Reproduce the entries below without any change, from the line that contains "click on SELECT" through the line that contains "coordinates (210, 16).", and output only those lines.

__________

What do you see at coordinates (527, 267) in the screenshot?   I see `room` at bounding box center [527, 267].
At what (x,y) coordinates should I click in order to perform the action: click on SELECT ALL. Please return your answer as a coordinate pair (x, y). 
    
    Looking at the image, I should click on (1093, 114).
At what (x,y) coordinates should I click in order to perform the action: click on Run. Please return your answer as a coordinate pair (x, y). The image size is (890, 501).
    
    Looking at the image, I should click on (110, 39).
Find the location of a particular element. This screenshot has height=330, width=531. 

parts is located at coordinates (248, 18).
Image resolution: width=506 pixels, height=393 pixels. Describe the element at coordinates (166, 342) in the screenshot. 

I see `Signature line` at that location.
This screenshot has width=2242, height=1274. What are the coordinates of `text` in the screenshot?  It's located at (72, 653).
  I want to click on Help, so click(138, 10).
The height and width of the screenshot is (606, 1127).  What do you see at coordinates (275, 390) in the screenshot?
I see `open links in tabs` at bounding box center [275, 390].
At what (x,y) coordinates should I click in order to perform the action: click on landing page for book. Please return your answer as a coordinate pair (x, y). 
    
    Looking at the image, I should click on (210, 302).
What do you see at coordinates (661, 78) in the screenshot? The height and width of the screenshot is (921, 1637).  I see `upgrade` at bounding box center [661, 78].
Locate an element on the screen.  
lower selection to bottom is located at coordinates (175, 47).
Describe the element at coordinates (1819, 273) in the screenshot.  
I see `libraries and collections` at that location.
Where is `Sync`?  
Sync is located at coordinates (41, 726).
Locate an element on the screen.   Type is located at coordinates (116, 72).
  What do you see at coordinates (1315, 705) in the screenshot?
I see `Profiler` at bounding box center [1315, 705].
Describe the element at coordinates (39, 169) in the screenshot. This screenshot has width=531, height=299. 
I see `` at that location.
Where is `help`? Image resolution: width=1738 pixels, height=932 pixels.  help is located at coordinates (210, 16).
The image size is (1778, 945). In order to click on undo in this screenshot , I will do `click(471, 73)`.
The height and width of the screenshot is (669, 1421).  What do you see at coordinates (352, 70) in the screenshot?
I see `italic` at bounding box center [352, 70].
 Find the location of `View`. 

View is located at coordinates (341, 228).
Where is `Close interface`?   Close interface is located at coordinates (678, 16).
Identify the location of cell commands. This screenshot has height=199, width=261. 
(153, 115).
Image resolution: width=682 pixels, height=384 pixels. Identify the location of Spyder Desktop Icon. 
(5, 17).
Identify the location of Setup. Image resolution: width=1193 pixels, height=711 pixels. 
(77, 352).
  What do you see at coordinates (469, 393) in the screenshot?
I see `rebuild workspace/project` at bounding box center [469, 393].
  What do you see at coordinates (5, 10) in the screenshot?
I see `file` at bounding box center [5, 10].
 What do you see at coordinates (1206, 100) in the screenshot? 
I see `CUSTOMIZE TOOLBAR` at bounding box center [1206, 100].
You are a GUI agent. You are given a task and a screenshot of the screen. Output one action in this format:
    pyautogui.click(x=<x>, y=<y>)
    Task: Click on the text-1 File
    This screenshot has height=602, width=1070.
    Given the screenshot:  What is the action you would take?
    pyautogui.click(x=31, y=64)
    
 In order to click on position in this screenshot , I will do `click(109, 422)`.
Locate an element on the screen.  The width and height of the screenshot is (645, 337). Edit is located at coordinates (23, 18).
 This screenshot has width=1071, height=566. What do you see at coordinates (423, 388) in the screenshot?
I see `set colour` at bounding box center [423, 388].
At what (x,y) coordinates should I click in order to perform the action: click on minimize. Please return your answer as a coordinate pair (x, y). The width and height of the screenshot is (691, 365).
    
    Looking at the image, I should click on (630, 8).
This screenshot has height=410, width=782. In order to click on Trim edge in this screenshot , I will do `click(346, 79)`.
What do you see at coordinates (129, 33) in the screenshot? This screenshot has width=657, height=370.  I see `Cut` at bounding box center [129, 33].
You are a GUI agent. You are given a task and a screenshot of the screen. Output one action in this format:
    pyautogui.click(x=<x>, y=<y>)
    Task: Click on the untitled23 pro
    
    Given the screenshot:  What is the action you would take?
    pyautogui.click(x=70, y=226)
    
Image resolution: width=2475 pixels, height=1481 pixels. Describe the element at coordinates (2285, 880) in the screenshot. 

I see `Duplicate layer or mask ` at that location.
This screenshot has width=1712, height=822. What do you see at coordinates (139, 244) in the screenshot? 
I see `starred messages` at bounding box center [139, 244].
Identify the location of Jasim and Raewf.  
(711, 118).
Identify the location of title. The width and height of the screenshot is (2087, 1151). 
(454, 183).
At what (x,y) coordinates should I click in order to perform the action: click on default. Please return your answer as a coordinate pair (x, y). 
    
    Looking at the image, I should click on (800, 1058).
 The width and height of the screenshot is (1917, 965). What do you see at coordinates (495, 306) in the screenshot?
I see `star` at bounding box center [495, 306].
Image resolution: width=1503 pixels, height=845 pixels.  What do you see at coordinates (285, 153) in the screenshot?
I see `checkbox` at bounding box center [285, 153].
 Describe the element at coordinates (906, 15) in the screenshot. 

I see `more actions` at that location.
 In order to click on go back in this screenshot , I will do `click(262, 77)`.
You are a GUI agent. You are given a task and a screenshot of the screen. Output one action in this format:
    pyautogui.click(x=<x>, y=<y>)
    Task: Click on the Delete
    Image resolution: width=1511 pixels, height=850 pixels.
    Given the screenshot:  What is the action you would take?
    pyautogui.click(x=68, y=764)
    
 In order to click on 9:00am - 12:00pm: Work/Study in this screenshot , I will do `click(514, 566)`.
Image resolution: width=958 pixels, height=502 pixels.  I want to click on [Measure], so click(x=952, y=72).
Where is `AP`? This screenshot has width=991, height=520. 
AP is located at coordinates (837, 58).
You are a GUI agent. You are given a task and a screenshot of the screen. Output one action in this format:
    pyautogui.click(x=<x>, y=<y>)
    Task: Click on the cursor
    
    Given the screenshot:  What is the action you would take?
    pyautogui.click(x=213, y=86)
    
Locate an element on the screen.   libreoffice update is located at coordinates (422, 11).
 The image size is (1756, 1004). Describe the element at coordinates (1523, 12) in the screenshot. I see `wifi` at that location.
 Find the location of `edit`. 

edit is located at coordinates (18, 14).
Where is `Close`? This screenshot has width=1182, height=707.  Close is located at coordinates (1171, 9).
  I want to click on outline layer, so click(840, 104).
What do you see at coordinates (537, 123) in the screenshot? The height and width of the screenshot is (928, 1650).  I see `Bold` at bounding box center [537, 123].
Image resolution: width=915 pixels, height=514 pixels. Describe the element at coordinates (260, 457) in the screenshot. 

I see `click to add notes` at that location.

__________

ANSWER FOR THIS EXERCISE:
At what (x,y) coordinates should I click in order to perform the action: click on SELECT ALL. Please return your answer as a coordinate pair (x, y). 
    
    Looking at the image, I should click on (1093, 114).
At what (x,y) coordinates should I click in order to perform the action: click on Run. Please return your answer as a coordinate pair (x, y). The image size is (890, 501).
    
    Looking at the image, I should click on (110, 39).
Find the location of a particular element. This screenshot has height=330, width=531. 

parts is located at coordinates (248, 18).
Image resolution: width=506 pixels, height=393 pixels. Describe the element at coordinates (166, 342) in the screenshot. 

I see `Signature line` at that location.
This screenshot has width=2242, height=1274. What are the coordinates of `text` in the screenshot?  It's located at (72, 653).
  I want to click on Help, so click(138, 10).
The height and width of the screenshot is (606, 1127).  What do you see at coordinates (275, 390) in the screenshot?
I see `open links in tabs` at bounding box center [275, 390].
At what (x,y) coordinates should I click in order to perform the action: click on landing page for book. Please return your answer as a coordinate pair (x, y). 
    
    Looking at the image, I should click on (210, 302).
What do you see at coordinates (661, 78) in the screenshot? The height and width of the screenshot is (921, 1637).  I see `upgrade` at bounding box center [661, 78].
Locate an element on the screen.  
lower selection to bottom is located at coordinates (175, 47).
Describe the element at coordinates (1819, 273) in the screenshot.  
I see `libraries and collections` at that location.
Where is `Sync`?  
Sync is located at coordinates (41, 726).
Locate an element on the screen.   Type is located at coordinates (116, 72).
  What do you see at coordinates (1315, 705) in the screenshot?
I see `Profiler` at bounding box center [1315, 705].
Describe the element at coordinates (39, 169) in the screenshot. This screenshot has width=531, height=299. 
I see `` at that location.
Where is `help`? Image resolution: width=1738 pixels, height=932 pixels.  help is located at coordinates (210, 16).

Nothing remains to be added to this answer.